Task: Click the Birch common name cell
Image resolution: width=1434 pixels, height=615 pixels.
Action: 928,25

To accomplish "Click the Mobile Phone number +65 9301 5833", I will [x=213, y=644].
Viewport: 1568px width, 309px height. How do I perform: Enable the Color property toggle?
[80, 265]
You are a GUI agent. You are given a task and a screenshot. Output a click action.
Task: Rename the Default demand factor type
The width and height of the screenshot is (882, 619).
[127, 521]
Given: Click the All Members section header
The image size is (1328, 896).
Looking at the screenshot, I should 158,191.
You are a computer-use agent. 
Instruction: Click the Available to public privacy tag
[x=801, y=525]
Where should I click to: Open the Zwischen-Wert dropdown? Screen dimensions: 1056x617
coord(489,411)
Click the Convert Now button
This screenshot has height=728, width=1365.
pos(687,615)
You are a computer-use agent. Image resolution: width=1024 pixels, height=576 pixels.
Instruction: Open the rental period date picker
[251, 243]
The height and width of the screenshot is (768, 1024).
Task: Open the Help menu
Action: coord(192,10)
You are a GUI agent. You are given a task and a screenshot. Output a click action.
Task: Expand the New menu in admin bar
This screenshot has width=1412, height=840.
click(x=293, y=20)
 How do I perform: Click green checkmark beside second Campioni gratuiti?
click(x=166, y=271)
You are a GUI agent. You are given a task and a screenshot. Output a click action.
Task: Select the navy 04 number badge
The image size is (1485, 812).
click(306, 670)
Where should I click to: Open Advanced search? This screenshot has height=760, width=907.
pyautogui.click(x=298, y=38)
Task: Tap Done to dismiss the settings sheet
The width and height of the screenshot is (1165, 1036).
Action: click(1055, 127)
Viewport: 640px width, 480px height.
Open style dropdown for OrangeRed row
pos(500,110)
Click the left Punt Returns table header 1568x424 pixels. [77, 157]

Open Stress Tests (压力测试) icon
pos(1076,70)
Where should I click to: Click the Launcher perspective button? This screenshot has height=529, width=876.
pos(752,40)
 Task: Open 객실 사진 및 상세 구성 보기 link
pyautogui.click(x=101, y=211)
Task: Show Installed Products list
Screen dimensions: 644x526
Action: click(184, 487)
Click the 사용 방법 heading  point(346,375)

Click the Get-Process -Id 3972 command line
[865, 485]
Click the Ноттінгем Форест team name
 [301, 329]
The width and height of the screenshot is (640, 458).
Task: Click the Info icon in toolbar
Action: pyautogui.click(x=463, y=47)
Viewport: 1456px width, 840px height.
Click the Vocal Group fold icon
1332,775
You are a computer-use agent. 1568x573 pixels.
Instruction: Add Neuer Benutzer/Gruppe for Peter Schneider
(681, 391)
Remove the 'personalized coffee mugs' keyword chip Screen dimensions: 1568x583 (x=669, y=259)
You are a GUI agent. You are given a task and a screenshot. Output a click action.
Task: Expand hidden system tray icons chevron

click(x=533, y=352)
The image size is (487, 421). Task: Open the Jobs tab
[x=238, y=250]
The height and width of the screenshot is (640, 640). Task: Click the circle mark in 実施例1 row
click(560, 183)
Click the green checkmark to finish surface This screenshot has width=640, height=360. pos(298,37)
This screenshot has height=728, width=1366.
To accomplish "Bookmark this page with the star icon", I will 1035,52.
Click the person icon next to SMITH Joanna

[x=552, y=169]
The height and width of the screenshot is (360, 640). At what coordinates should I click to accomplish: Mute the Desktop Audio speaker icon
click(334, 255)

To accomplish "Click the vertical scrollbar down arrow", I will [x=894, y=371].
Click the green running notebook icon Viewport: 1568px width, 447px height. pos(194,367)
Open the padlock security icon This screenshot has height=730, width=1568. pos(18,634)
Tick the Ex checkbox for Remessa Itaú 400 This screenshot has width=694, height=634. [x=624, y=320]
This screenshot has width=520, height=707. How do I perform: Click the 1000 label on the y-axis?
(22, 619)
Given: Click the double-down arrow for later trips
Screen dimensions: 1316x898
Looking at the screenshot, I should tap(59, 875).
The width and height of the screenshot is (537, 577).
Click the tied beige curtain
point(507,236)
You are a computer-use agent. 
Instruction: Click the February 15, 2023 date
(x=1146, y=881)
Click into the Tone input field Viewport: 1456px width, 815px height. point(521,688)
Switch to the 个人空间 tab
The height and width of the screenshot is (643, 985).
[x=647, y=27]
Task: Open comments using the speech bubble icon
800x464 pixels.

- [To do] Reproduce every one of the entries above word for word, with no changes.

- [Exercise answer]
Task: Click the Birch common name cell
Image resolution: width=1434 pixels, height=615 pixels.
Action: 928,25

To accomplish "Click the Mobile Phone number +65 9301 5833", I will [x=213, y=644].
Viewport: 1568px width, 309px height. How do I perform: Enable the Color property toggle?
[80, 265]
You are a GUI agent. You are given a task and a screenshot. Output a click action.
Task: Rename the Default demand factor type
The width and height of the screenshot is (882, 619).
[127, 521]
Given: Click the All Members section header
The image size is (1328, 896).
Looking at the screenshot, I should 158,191.
You are a computer-use agent. 
Instruction: Click the Available to public privacy tag
[x=801, y=525]
Where should I click to: Open the Zwischen-Wert dropdown? Screen dimensions: 1056x617
coord(489,411)
Click the Convert Now button
This screenshot has height=728, width=1365.
pos(687,615)
You are a computer-use agent. Image resolution: width=1024 pixels, height=576 pixels.
Instruction: Open the rental period date picker
[251, 243]
The height and width of the screenshot is (768, 1024).
Task: Open the Help menu
Action: coord(192,10)
You are a GUI agent. You are given a task and a screenshot. Output a click action.
Task: Expand the New menu in admin bar
This screenshot has width=1412, height=840.
click(x=293, y=20)
 How do I perform: Click green checkmark beside second Campioni gratuiti?
click(x=166, y=271)
You are a GUI agent. You are given a task and a screenshot. Output a click action.
Task: Select the navy 04 number badge
The image size is (1485, 812).
click(306, 670)
Where should I click to: Open Advanced search? This screenshot has height=760, width=907.
pyautogui.click(x=298, y=38)
Task: Tap Done to dismiss the settings sheet
The width and height of the screenshot is (1165, 1036).
Action: click(1055, 127)
Viewport: 640px width, 480px height.
Open style dropdown for OrangeRed row
pos(500,110)
Click the left Punt Returns table header 1568x424 pixels. [77, 157]

Open Stress Tests (压力测试) icon
pos(1076,70)
Where should I click to: Click the Launcher perspective button? This screenshot has height=529, width=876.
pos(752,40)
 Task: Open 객실 사진 및 상세 구성 보기 link
pyautogui.click(x=101, y=211)
Task: Show Installed Products list
Screen dimensions: 644x526
Action: click(184, 487)
Click the 사용 방법 heading  point(346,375)

Click the Get-Process -Id 3972 command line
[865, 485]
Click the Ноттінгем Форест team name
 [301, 329]
The width and height of the screenshot is (640, 458).
Task: Click the Info icon in toolbar
Action: pyautogui.click(x=463, y=47)
Viewport: 1456px width, 840px height.
Click the Vocal Group fold icon
1332,775
You are a computer-use agent. 1568x573 pixels.
Instruction: Add Neuer Benutzer/Gruppe for Peter Schneider
(681, 391)
Remove the 'personalized coffee mugs' keyword chip Screen dimensions: 1568x583 (x=669, y=259)
You are a GUI agent. You are given a task and a screenshot. Output a click action.
Task: Expand hidden system tray icons chevron

click(x=533, y=352)
The image size is (487, 421). Task: Open the Jobs tab
[x=238, y=250]
The height and width of the screenshot is (640, 640). Task: Click the circle mark in 実施例1 row
click(560, 183)
Click the green checkmark to finish surface This screenshot has width=640, height=360. pos(298,37)
This screenshot has height=728, width=1366.
To accomplish "Bookmark this page with the star icon", I will 1035,52.
Click the person icon next to SMITH Joanna

[x=552, y=169]
The height and width of the screenshot is (360, 640). At what coordinates should I click to accomplish: Mute the Desktop Audio speaker icon
click(334, 255)

To accomplish "Click the vertical scrollbar down arrow", I will [x=894, y=371].
Click the green running notebook icon Viewport: 1568px width, 447px height. pos(194,367)
Open the padlock security icon This screenshot has height=730, width=1568. pos(18,634)
Tick the Ex checkbox for Remessa Itaú 400 This screenshot has width=694, height=634. [x=624, y=320]
This screenshot has width=520, height=707. How do I perform: Click the 1000 label on the y-axis?
(22, 619)
Given: Click the double-down arrow for later trips
Screen dimensions: 1316x898
Looking at the screenshot, I should tap(59, 875).
The width and height of the screenshot is (537, 577).
Click the tied beige curtain
point(507,236)
You are a computer-use agent. 
Instruction: Click the February 15, 2023 date
(x=1146, y=881)
Click into the Tone input field Viewport: 1456px width, 815px height. point(521,688)
Switch to the 个人空间 tab
The height and width of the screenshot is (643, 985).
[x=647, y=27]
Task: Open comments using the speech bubble icon
800x464 pixels.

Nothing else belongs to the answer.